L’asse prende forma. Il Regno Unito si schiera con gli Stati Uniti e annuncia che prenderà parte alla coalizione marittima che ha voluto Washington per il monitoraggio dello Stretto di Hormuz. Il segretario alla Difesa britannico, Ben Wallace, ha spiegato la decisione dell’esecutivo di Londra con il fatto che “il Regno Unito è determinato a garantire che il suo trasporto marittimo sia protetto da minacce illegali e per questo motivo – ha continuato Wallace – ci siamo uniti alla nuova missione di sicurezza marittima nel Golfo”. Il riferimento è a Operazione Sentinella, la missione annunciata da Centcom, il Comando centrale degli Stati Uniti, per controllare le acque dello Stretto di Hormuz e di Bab el-Mandeb nell’ambito delle tensioni sempre più crescenti tra Teheran e le potenze alleata degli Stati Uniti, in particolare proprio con il Regno Unito.

L’annuncio del governo britannico di costituire, insieme agli Stati Uniti, la task force marittima per monitorare con le forze aree e navali la rotta del Golfo Persico arriva dopo alcuni episodi-chiave che hanno segnato questa escalation. Innanzitutto dopo il confronto sempre più serrato tra le due marine, con i Pasdaran che hanno sequestrato la Stena Impero, petroliera britannica ferma da giorni a Bandar e Abbas, dopo che i Royal Marines inglesi hanno sequestrato la petroliera iraniana Grace 1 a largo di Gibilterra.

A questi episodi si sono poi aggiunti due eventi altrettanto importanti nelle dinamiche atlantiche. A Londra, i conservatori hanno eletto Boris Johnson alla guida del partito e quindi come sostituto di Theresa May al numero 10 di Downing Street. E Johnson non ha mai negato di voler rafforzare la special relationship tra Regno Unito e Stati Uniti specialmente grazie all’ottimo rapporto costruito con il presidente americano Donald Trump. Un asse che nasce per due ragioni: da un lato il legame ideologico tra i due leader atlantici, dall’altro il sostegno di The Donald alla Brexit e l’assoluta volontà di Johnson di portare avanti l’uscita del Regno Unito dall’Unione europea entro il 31 ottobre 2019. Data dopo la quale il presidente degli Stati Uniti vorrebbe rafforzare il legame con Londra compattando ancora di più le due sponde dell’Oceano.

A questa situazione politica si aggiungono due fattori da non sottovalutare.
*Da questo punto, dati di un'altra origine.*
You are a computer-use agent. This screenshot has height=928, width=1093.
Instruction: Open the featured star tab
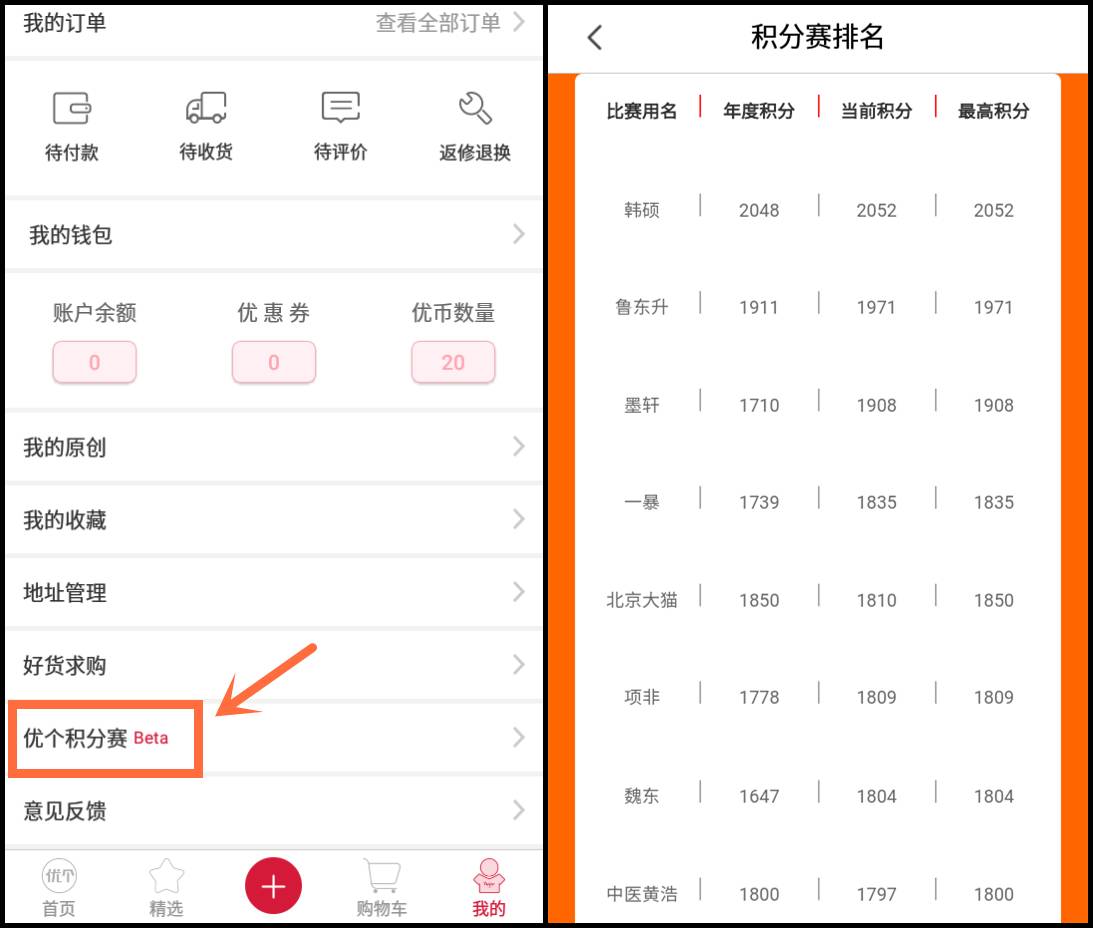(x=166, y=887)
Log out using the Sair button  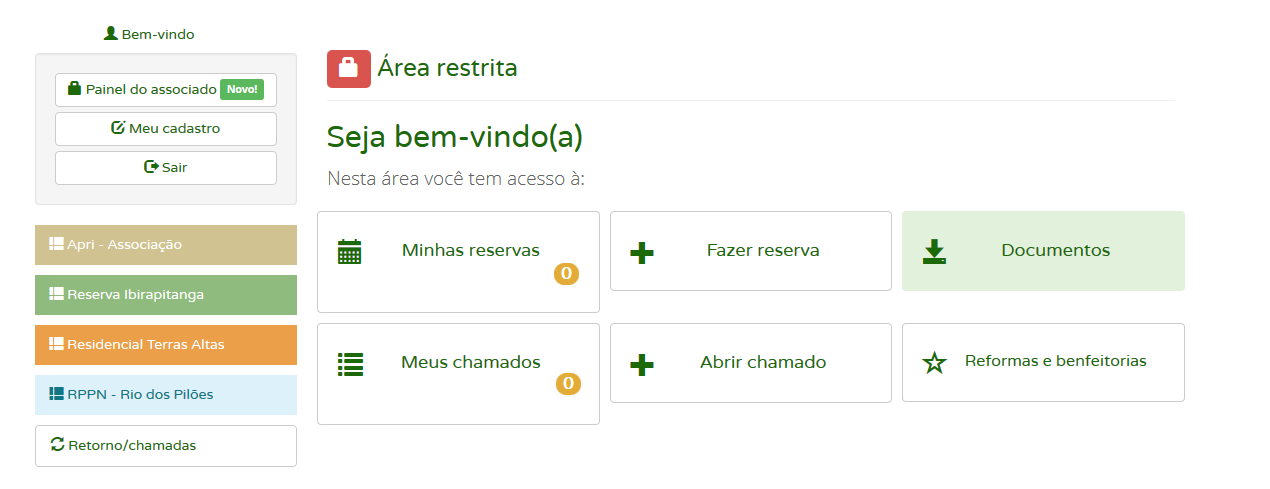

Da un lato, il governo britannico ha necessità di impegnarsi in un’operazione internazionale che serve inevitabilmente a mostrarsi al mondo. Significa, di fatto, il voler far capire a tutte le potenze interazionali che il nuovo corso di Boris Johnson comporti un rinnovato coinvolgimento della Gran Bretagna negli affari internazionali.

Dall’altro lato, è importante capire che gli Stati Uniti, in questo momento, si trovano isolati rispetto agli altri alleati europei sul fronte iraniano. E la decisione di Londra ha una duplice chiave di lettura. Da una parte gli Usa mostrano di “non avere bisogno” dell’Europa e dell’Unione europea rinforzando il legame con la Gran Bretagna, l’asse atlantico per eccellenza e fanno capire che l’isolamento rispetto al Vecchio continente non sia un freno alle loro velleità strategiche. E non è un caso che questo annuncio sia giunto dopo che il il ministro degli Esteri iraniano, Mohammad Javad Zarif, aveva parlato del totale isolamento di Washington e che anzi, i suoi alleati “si vergognavano troppo” per schierarsi nel Golfo Persico. Dall’altra parte, per il Regno Unito significa inevitabilmente cercare la sponda di Washington in una fase in cui i rapporti con l’Europa sono ai minimi termini.

Ma la mossa di Londra non significa chiudere del tutto i ponti con Teheran. Anzi, il segretario agli Esteri Dominic Raab ha parlato chiaro:  “Rimaniamo impegnati a lavorare con l’Iran e i nostri partner internazionali per ridurre la situazione e mantenere l’accordo sul nucleare”. Una dichiarazione da non sottovalutare: il Regno Unito può essere uno strano centro di gravità tra i rapporti tra Iran, Europa e Stati Uniti. E il coinvolgimento delle petroliere britanniche nella sfida del Golfo può avere una nuova, curiosa, chiave di lettura.